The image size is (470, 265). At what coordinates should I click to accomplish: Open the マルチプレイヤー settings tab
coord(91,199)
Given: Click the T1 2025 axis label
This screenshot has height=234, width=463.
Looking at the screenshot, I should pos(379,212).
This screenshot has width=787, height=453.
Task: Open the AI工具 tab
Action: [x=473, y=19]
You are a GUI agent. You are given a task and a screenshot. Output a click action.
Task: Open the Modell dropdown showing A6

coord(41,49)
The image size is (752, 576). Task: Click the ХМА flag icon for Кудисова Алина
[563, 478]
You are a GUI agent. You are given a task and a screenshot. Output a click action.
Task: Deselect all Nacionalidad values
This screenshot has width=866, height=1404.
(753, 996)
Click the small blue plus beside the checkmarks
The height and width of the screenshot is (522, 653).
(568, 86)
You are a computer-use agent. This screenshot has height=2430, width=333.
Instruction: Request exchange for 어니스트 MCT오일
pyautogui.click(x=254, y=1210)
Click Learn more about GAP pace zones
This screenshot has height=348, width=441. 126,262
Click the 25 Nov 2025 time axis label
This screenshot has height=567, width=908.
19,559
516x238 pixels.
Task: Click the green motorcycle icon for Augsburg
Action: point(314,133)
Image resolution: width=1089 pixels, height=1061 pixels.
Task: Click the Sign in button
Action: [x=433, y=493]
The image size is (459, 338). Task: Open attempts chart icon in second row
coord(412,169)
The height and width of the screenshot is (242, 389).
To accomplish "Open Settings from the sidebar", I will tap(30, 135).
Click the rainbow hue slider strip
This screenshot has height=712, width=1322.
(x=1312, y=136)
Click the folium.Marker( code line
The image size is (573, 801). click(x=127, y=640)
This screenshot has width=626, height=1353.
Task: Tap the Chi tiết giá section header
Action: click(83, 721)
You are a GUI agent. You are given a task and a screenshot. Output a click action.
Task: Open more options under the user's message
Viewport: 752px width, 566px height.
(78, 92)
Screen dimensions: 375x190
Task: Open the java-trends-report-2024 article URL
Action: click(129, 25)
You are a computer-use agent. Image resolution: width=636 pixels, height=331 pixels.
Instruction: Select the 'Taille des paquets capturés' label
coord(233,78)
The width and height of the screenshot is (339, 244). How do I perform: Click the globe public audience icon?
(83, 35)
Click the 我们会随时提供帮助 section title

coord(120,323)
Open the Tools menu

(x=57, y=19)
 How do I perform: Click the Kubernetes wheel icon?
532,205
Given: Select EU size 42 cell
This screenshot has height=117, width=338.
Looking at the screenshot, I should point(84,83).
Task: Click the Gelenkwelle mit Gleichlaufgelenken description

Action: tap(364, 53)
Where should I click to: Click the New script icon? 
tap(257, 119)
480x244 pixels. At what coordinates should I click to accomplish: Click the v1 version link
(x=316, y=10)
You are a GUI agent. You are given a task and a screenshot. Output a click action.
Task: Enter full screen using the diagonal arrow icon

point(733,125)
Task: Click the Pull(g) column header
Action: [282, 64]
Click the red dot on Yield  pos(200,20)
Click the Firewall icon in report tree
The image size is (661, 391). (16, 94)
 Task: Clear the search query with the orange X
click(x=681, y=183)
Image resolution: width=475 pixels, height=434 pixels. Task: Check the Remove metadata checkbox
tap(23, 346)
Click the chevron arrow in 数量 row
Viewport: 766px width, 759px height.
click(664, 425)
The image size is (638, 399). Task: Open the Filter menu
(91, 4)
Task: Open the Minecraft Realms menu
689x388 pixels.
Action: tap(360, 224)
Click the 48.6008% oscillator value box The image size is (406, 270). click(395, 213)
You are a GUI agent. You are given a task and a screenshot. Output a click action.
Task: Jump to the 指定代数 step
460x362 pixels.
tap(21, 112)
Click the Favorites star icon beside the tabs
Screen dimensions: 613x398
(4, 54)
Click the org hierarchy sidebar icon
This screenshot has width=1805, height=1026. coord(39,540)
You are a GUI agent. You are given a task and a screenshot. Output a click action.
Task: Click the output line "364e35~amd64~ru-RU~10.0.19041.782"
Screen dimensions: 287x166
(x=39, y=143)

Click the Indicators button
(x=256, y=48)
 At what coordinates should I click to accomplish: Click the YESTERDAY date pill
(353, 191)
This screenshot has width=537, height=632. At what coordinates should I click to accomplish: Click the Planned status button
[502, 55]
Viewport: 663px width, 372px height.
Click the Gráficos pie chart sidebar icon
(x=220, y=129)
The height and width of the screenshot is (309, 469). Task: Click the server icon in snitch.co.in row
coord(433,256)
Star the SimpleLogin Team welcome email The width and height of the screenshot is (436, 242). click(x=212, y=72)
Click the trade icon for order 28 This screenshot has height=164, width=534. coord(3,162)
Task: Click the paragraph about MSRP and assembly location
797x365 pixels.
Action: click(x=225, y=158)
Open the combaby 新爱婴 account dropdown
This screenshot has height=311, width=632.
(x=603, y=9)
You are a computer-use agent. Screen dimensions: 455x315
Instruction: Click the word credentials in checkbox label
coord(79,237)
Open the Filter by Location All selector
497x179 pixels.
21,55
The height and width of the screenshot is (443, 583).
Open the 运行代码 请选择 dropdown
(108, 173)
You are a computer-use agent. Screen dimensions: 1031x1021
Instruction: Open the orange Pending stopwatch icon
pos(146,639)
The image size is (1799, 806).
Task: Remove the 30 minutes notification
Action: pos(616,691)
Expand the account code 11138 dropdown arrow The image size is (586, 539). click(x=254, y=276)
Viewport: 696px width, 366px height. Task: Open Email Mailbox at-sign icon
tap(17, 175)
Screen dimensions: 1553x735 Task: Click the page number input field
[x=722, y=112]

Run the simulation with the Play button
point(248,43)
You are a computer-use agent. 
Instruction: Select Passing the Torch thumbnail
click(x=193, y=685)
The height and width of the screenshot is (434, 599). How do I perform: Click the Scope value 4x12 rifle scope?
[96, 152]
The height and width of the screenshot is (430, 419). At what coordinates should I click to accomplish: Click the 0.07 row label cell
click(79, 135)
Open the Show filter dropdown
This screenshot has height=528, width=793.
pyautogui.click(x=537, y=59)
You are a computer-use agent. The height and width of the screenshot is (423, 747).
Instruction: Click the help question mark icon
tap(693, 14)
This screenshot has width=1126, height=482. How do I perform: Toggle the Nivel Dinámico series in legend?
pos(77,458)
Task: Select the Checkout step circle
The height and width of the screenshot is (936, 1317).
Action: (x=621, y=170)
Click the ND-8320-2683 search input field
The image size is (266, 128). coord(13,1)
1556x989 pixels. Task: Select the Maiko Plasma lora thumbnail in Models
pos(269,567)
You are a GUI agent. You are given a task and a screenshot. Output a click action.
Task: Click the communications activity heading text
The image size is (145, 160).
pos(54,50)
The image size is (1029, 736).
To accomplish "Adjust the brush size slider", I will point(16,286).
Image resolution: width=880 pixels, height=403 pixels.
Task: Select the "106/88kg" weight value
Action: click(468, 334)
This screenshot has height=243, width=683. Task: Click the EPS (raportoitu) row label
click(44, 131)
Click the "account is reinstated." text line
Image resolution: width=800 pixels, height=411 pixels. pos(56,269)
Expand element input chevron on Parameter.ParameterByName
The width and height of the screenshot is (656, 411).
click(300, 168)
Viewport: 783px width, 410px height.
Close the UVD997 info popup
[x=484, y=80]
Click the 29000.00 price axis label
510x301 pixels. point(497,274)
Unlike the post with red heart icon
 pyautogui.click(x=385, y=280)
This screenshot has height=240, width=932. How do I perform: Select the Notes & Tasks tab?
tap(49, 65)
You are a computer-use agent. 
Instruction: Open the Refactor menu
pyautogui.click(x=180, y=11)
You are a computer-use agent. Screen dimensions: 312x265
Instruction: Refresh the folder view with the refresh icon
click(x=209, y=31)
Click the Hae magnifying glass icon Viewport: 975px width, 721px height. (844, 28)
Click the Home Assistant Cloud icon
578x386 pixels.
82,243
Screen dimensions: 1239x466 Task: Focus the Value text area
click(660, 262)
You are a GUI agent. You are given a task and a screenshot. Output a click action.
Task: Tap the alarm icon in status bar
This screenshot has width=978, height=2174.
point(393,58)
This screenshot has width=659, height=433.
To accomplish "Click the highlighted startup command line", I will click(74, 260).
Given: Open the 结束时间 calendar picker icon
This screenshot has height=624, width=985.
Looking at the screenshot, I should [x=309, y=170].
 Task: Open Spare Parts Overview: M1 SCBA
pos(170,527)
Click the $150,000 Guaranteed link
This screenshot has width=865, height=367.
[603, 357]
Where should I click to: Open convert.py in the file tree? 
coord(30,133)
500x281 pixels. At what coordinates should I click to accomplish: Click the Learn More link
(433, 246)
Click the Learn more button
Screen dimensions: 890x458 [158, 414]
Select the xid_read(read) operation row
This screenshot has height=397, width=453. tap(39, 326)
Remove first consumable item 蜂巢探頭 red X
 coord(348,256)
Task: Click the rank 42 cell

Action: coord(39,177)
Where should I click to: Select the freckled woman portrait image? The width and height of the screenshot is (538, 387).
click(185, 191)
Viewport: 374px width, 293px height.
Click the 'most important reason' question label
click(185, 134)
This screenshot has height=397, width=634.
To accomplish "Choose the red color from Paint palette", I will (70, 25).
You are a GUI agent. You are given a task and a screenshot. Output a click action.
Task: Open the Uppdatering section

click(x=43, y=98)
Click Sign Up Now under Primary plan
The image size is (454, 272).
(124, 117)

**WORK TO BE COMPLETED**
Echo the records verbatim from the first line through the line containing "Action: [x=473, y=19]", both included.

**WRITTEN SOLUTION**
The image size is (470, 265). At what coordinates should I click to accomplish: Open the マルチプレイヤー settings tab
coord(91,199)
Given: Click the T1 2025 axis label
This screenshot has height=234, width=463.
Looking at the screenshot, I should pos(379,212).
This screenshot has width=787, height=453.
Task: Open the AI工具 tab
Action: [x=473, y=19]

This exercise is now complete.